§ **Passage provided**
========================================================================

Re: Choosing a compaction strategy (TWCS)

Voytek Jarnot Wed, 21 Dec 2016 07:40:10 -0800

Just want to bump this thread if possible... having trouble ferreting out
the specifics of TWCS configuration, google's not being particularly
helpful.


If tombstone compactions are disabled by default in TWCS, does one enable
them by setting values for tombstone_compaction_interval and
tombstone_threshold?  Or am I was off - is there more to it?



On Sat, Dec 17, 2016 at 11:08 AM, Voytek Jarnot <voytek.jar...@gmail.com>
wrote:

> Thanks again.
>
> I swear I'd look this up instead, but my google-fu is failing me
> completely ... That said, I presume that they're enabled by setting values
> for tombstone_compaction_interval and tombstone_threshold?  Or is there
> more to it?
>
> On Fri, Dec 16, 2016 at 10:41 PM, Jeff Jirsa <jeff.ji...@crowdstrike.com>
> wrote:
>
>> With the caveat that tombstone compactions are disabled by default in
>> TWCS (and DTCS)

========================================================================

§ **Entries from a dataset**

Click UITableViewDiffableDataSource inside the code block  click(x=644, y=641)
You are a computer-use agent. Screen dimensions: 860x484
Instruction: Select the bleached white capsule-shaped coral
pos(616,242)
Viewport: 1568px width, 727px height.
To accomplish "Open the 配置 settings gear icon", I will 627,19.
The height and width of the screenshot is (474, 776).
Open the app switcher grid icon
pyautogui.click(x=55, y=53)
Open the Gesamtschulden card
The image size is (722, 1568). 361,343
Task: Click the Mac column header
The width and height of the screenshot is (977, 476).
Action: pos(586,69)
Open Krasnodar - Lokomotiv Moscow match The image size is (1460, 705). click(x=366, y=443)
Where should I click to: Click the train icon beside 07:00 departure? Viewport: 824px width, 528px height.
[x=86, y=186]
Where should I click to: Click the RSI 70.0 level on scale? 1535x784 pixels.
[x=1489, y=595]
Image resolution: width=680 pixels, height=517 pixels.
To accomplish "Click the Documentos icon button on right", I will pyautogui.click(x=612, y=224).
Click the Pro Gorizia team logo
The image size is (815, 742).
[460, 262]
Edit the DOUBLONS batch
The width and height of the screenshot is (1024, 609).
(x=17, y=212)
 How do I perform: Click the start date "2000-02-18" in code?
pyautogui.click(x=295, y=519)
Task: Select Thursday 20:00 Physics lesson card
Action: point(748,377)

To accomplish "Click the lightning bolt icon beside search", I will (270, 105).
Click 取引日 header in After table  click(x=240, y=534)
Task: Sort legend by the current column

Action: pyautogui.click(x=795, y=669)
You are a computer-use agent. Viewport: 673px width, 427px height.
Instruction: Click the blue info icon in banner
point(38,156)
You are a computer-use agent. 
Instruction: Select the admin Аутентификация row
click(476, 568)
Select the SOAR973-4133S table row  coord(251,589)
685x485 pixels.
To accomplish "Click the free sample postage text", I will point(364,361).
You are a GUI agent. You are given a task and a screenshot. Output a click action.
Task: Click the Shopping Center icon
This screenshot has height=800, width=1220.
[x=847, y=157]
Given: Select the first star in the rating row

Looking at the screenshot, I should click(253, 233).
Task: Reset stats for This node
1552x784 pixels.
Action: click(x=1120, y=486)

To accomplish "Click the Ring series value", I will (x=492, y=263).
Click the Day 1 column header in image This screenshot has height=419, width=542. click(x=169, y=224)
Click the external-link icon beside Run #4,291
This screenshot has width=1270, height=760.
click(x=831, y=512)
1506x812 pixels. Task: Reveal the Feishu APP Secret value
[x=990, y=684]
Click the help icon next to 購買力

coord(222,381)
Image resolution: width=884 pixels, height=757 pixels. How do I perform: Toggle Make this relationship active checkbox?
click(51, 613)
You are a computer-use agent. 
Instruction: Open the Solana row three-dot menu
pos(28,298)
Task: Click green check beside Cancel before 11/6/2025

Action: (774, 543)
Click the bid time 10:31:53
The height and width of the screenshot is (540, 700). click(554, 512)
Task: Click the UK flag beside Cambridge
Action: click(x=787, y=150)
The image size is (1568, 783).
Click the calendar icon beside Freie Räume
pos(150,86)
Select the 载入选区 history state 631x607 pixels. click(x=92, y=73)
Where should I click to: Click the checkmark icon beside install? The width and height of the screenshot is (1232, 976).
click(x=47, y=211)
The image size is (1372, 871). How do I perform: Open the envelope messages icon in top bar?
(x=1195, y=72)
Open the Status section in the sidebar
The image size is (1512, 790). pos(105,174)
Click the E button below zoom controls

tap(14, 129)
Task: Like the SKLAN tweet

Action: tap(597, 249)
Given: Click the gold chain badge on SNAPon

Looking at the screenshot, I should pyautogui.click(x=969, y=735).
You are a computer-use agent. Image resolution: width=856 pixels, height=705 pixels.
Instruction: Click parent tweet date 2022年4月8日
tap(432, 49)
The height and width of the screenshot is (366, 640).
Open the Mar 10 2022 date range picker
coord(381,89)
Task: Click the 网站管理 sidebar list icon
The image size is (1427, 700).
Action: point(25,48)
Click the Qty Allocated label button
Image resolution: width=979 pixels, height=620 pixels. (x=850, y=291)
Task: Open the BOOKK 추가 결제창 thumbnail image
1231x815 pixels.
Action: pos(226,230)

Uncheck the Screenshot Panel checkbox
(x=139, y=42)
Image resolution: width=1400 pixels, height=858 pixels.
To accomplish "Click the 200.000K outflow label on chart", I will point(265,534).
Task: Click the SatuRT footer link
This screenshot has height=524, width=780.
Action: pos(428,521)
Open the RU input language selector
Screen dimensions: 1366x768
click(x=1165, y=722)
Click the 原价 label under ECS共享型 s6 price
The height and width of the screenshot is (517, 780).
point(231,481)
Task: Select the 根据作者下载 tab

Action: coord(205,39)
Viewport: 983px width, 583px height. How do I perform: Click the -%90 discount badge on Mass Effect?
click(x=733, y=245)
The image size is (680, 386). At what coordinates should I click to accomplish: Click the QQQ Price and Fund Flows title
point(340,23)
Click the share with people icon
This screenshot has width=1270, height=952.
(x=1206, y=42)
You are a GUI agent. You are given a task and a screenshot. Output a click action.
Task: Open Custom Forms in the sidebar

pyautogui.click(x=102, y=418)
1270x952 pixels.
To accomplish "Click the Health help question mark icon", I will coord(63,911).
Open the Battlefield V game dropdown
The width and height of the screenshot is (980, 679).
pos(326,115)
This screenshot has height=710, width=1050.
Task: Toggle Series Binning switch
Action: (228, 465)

========================================================================

§ **Instruction A**
List every date given in the compaction thread.
§ **Instruction B**
Answer these from the compaction thread:
(i) Which two settings does the writer think might turn on tombstone compactions?
(ii) Besides TWCS, which strategy has tombstone compactions turned off by default, according to the quoted reply?
(iii) At what time was the message dated Sat, Dec 17, 2016 sent?
§ **Instruction C**
Write the next part of the compaction thread, picking up from the point where it stops.

§ **Task result A**
Wed, 21 Dec 2016
Sat, Dec 17, 2016
Fri, Dec 16, 2016

§ **Task result B**
(i) tombstone_compaction_interval and tombstone_threshold
(ii) DTCS
(iii) 11:08 AM

§ **Task result C**
>>
>> --
>> Jeff Jirsa
>>
>>
>> On Dec 16, 2016, at 8:34 PM, Voytek Jarnot <voytek.jar...@gmail.com>
>> wrote:
>>
>> Gotcha.  "never compacted" has an implicit asterisk referencing
>> tombstone_compaction_interval and tombstone_threshold, sounds like.  More
>> of a "never compacted" via strategy selection, but eligible for
>> tombstone-triggered compaction.
>>
>> On Fri, Dec 16, 2016 at 10:07 PM, Jeff Jirsa <jeff.ji...@crowdstrike.com>
>> wrote:
>>
>>> Tombstone compaction subproperties can handle tombstone removal for you
>>> (you’ll set a ratio of tombstones worth compacting away – for example, 80%,
>>> and set an interval to prevent continuous compaction – for example, 24
>>> hours, and then anytime there’s no other work to do, if there’s an sstable
>>> over 24 hours old that’s at least 80% tombstones, it’ll compact it in a
>>> single sstable compaction).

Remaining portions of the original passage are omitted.